Los estudiantes mexicanos se sitúan 67 puntos por debajo de la media internacional en matemáticas, detalló Damián Emilio Gibaja Romero, Director del Departamento de Ciencias de la UPAEP. Esta brecha equivale a tres ciclos de atraso escolar en esa materia, cuatro en lectura y tres en ciencias, distancia que se amplía hasta seis años respecto a países como Japón y Corea del Sur.
Gibaja Romero advirtió que más del 60% de los alumnos en el país se ubican en el nivel uno o dos de la evaluación. Esto significa que solo son capaces de seguir instrucciones explícitas y carecen de autonomía para resolver problemas complejos, lo que frena la innovación y la generación de patentes.
Por su parte, Octavio Martínez Baltodano, profesor visitante e investigador de la Universidad Autónoma de Chile, explicó que la memoria de trabajo humano solo procesa cuatro variables simultáneas. Ante un entorno dinámico y multidimensional, la matemática constituye la herramienta indispensable para tomar decisiones fundamentadas y resolver problemas abstractos.

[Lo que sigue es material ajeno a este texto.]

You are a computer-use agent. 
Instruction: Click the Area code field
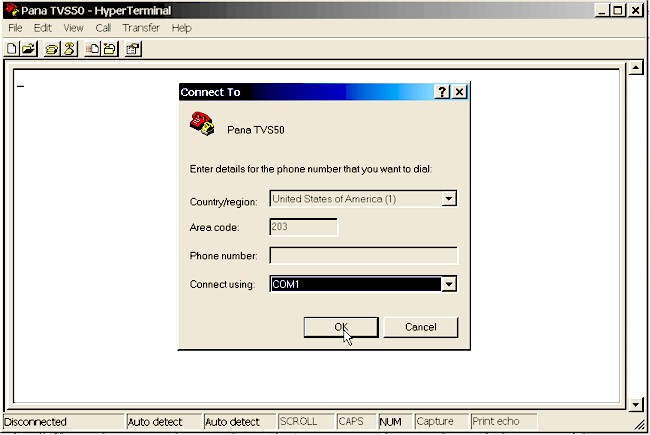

Martínez Baltodano citó estudios longitudinales que demuestran que el desempeño en matemáticas durante la secundaria es el predictor más sólido de movilidad social en sectores vulnerables. Asimismo, destacar en esta disciplina duplica la probabilidad de concluir con éxito cualquier carrera universitaria.

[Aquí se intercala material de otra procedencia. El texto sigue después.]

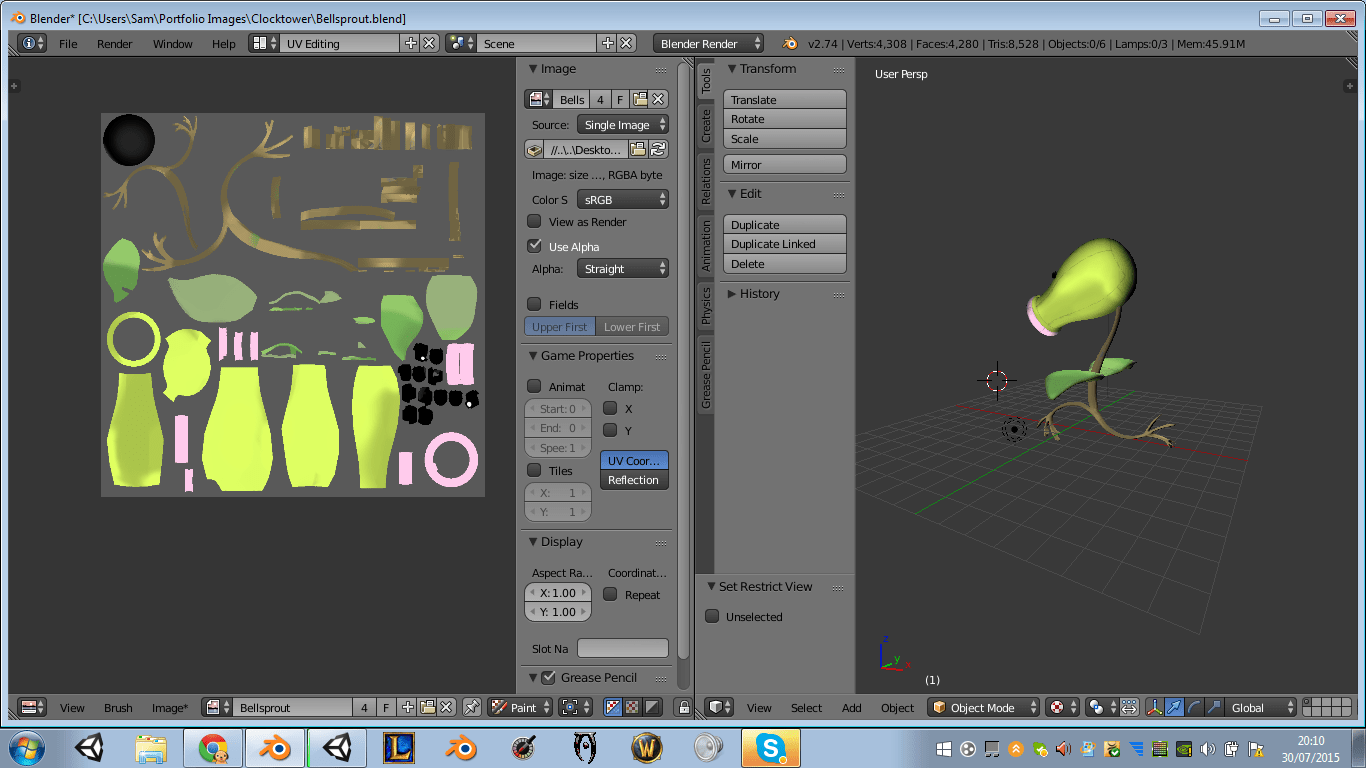Click the pack image icon beside file path
Screen dimensions: 1366x768
535,149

Los especialistas vincularon el rezago educativo con limitaciones productivas locales, como la incapacidad de absorber mano de obra calificada del sector automotriz en Puebla mediante tecnología propia. Señalaron que naciones asiáticas lideran la industria tecnológica mundial gracias a reformas educativas enfocadas en matemáticas desde la primaria.

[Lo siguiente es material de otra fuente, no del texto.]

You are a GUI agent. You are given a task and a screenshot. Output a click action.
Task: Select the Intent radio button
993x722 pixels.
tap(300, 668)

En tanto, Haydée Fonseca Mairena, decana de la Universidad Católica del Maule, profesora visitante de Chile, expuso la necesidad de aplicar metodologías educativas que sirvan para revertir los malos resultados académicos evidenciados en este tipo de pruebas, además sugirió enseñar las matemáticas de manera que los estudiantes comprendan y apliquen los usos que le pueden dar tanto en sus estudios como en su vida cotidiana.
Añadió que entre más y mejores competencias posea un estudiante, será más fácil insertarse en la actividad económica, donde podría tener mejores oportunidades de empleo en cualquier parte del mundo.
Fonseca Mairena hizo un llamado urgente a las familias a erradicar la creencia de que las matemáticas son difíciles. Subrayó que garantizar los aprendizajes básicos requiere una acción coordinada entre el hogar, la capacitación docente y las políticas públicas.